Have you experienced flashing lights, blind spots, and other visual disturbances lately? It may have been a migraine with aura.
In this post, we’ll look at the different types of aura migraines and their causes and risk factors. We’ll show you how you can treat them through home remedies, and what lifestyle changes may help you prevent them.
We’ll also touch on the link between aura migraines and dry eyes. Read on to find out more.
What Is Aura Migraine?
An aura migraine is typically a recurring headache that is accompanied by visual or sensory disturbances. It’s also called a classic migraine or migraine with aura.
An aura migraine may cause visual or sensory disturbances and other symptoms with only a mild or no headache at all. It differs from other types of migraines through its visual aura.
Types of Aura Migraines
Several subtypes of migraines may cause visual disturbances alongside other symptoms.

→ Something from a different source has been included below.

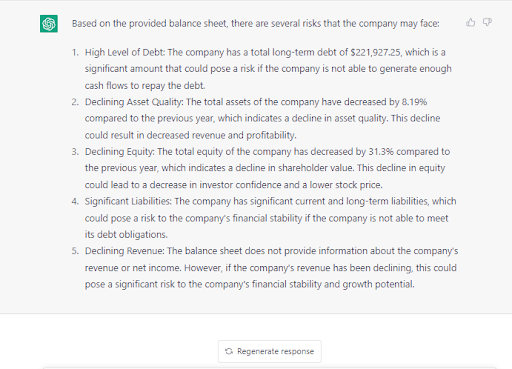The image size is (512, 369).
Task: Click the 8.19% figure in item two
Action: [x=414, y=102]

Knowing the differences between them is important. Some types of aura migraines are more serious than others and may require a visit to the doctor.

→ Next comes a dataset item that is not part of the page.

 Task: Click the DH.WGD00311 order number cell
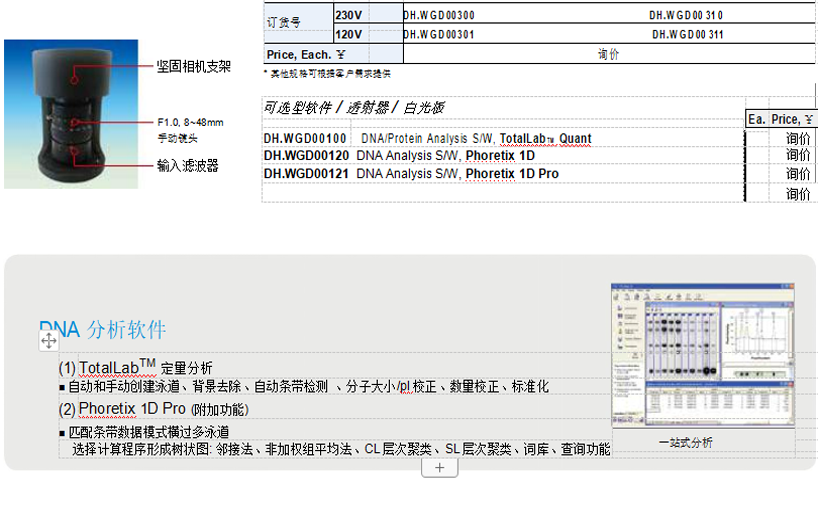point(688,34)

- Classic migraine – The most frequent type of migraine with aura, a classic migraine may cause blurry vision or blind spots. Headache is common but not always present.
- Retinal migraine – If you experience visual disturbances such as flickering lights in one eye only, it may be a retinal migraine. This type of migraine may also cause momentary blindness. Retinal migraine is rare and typically affects people under 40 years of age.
- Migraine with brainstem aura – Also known as basilar-type aura migraine, it may occur in any person who suffers from an aura migraine, though it is rare. Visual disturbances can include double vision. Other common symptoms are tinnitus, vertigo, and speech problems.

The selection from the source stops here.